Yesterday I was out for most of the day. I left the house before 11AM and returned a few minutes before 5PM. I didn’t turn on the computer when I woke up like I usually did because I’d been trying to trim my hours spent immersed in the internet. So I was surprised when the first item in my news feed was the death of American actor Robin Williams, apparently of suicide. As I read the details of his tragic passing along with the reactions and the tributes, I found myself getting increasingly choked up. Eventually I succumbed to my tears and wept as quietly as I could while the rest of my family watched television a few feet away.
I was surprised at my reaction. I grew up watching and loving his performances on TV and in movies but I never considered myself his rabid fan. I mean it’s been a while since I’d been a rabid fan of anyone and the last time I cried over the death of a celebrity was when Lady Diana died.

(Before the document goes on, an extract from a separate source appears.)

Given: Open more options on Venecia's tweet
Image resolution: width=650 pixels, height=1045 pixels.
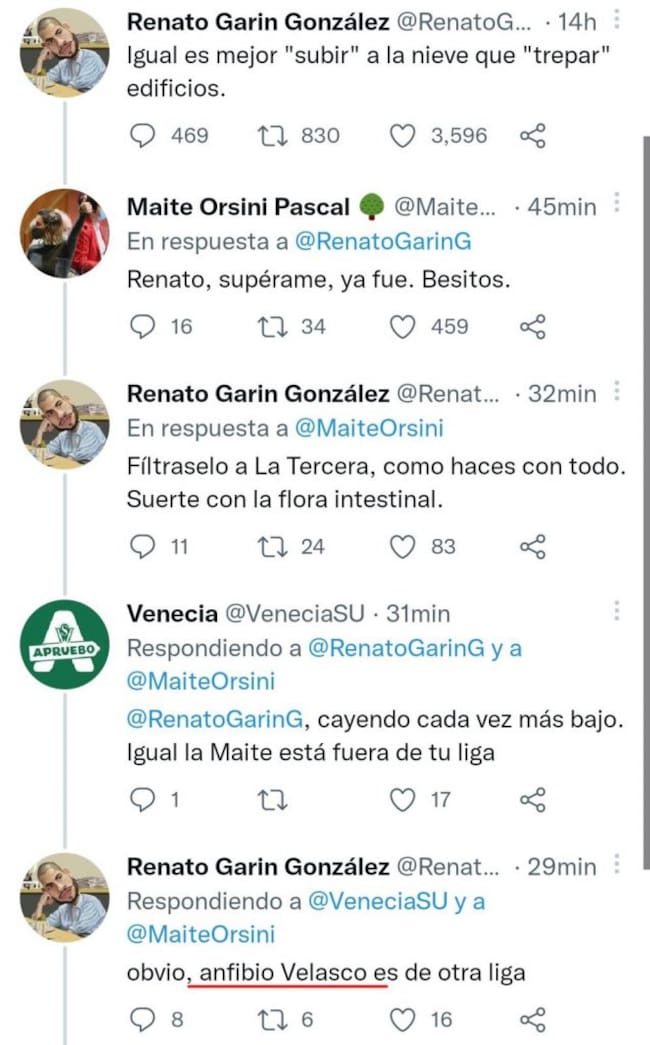Looking at the screenshot, I should [x=617, y=611].
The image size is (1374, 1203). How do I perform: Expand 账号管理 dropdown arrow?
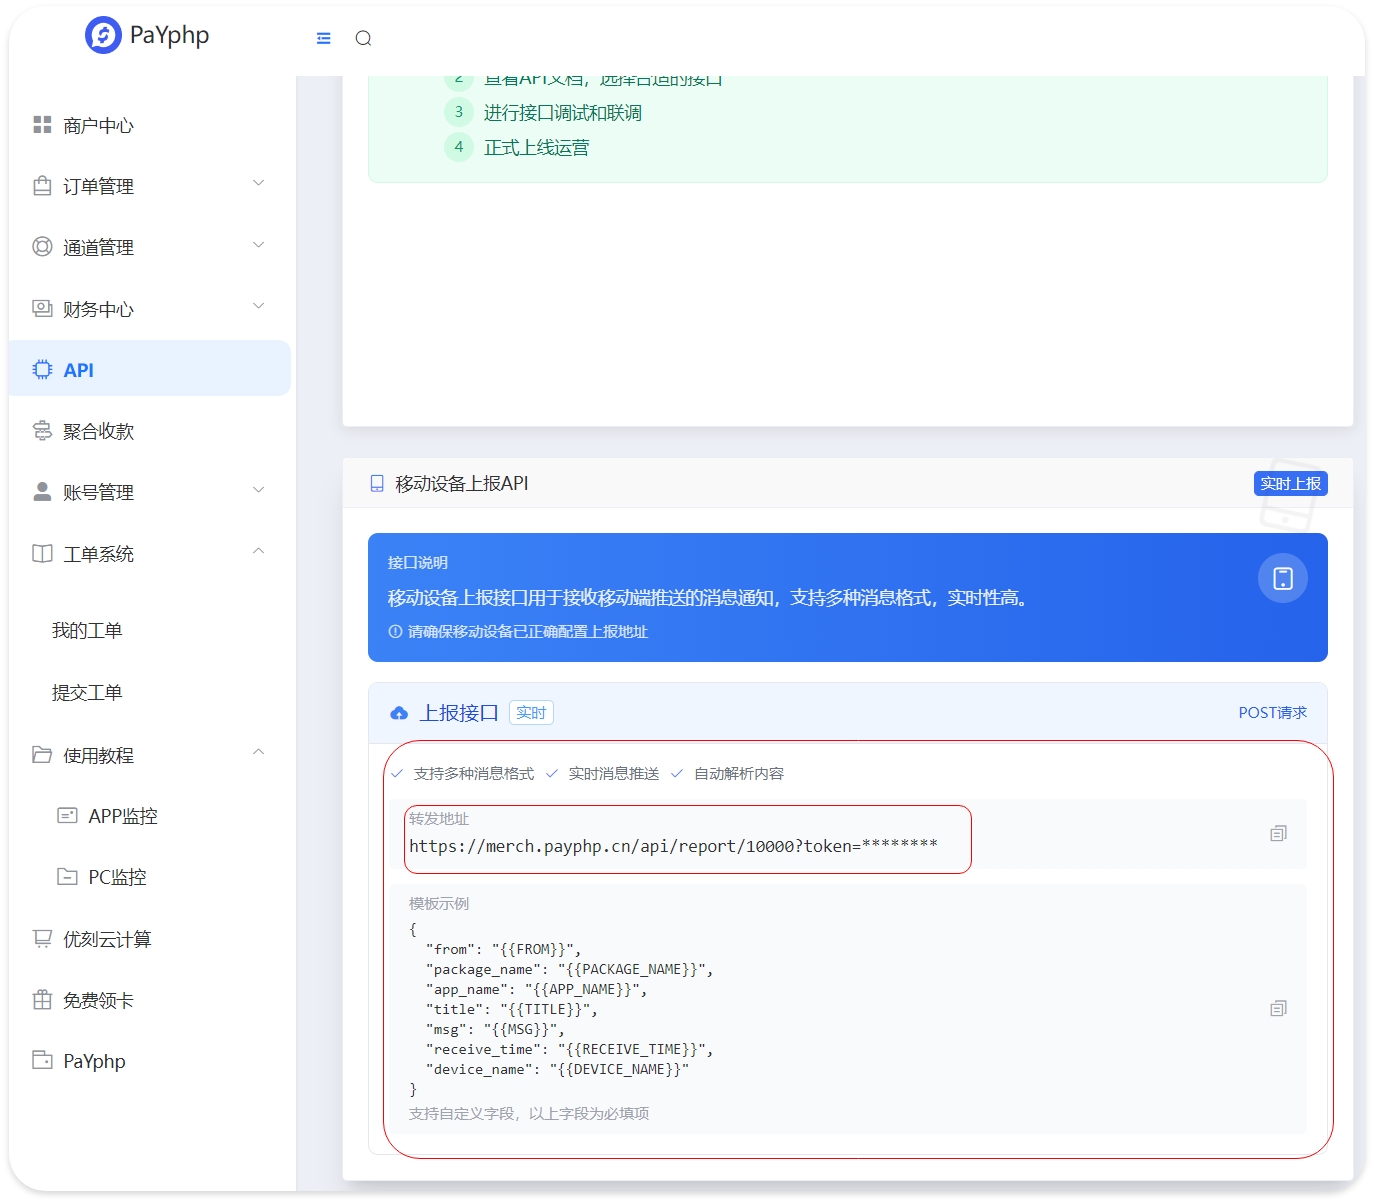258,491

Late last night I realized the root of my grief. His apparent suicide, which was probably due to his long battle with clinical depression, reminded me keenly of my own struggle against it. Four years ago, in Cambodia, I came very close to killing myself. Depression can be a black hole that sucks out all hope in a person. That time I felt there was nothing I could do to feel better and killing myself was the only way out. I think, on hindsight, that only my excessive concern over the logistics of transporting my cadaver from Phnom Penh to Manila (I didn’t want to be a nuisance to anybody) prevented me from doing so.
Even now, many years later, I’m still struggling to find the good and happy among everyday things. I have good days and bad days. My birthday last Sunday was, on a badness scale of 1 to 10 (10 being the worst), was a 7.5. I spent most of the day in bed, sleeping intermittently, and avoiding my family (which proved impossible). The reason? I wish I could tell you. It was just the way it was.
Compared to my old self, however, I think I’m now better equipped to cope with these bouts of psychological and emotional malaise that crop up from time to time. I have learned to recognize the ‘triggers’ or precursors of these episodes and knowing allows me to prepare. Writing is one of those tools that I use. Another is a good flashback of good and happy things that are connected to whatever it is that might upset me. Many times it is a circuitous route and the journey can be taxing. However, the rewards are always awesome.
So rather than dwell on Robin Williams’ suicide, I will think about how me made me laugh in movies like Mrs. Doubtfire and The Birdcage, how he made me swoon in What Dreams May Come and Bicentennial Man, and how he fueled my sense of adventure in Hook and Jumanji. Not to forget how he totally unsettled me in One Hour Photo and Insomnia and how he made me cry in Awakenings, Patch Adams, and Good Will Hunting. His Genie will be my best genie ever while his TV moments in Mork & Mindy and The Crazy Ones will live forever. His un-censored stand-up comedy I will always watch on DVD while his unforgettable talk show appearances will just be one click away on YouTube. We should all be thankful for these memories of his brilliant madness.
He is free indeed. And it is my hope that he has flown off to a much better place.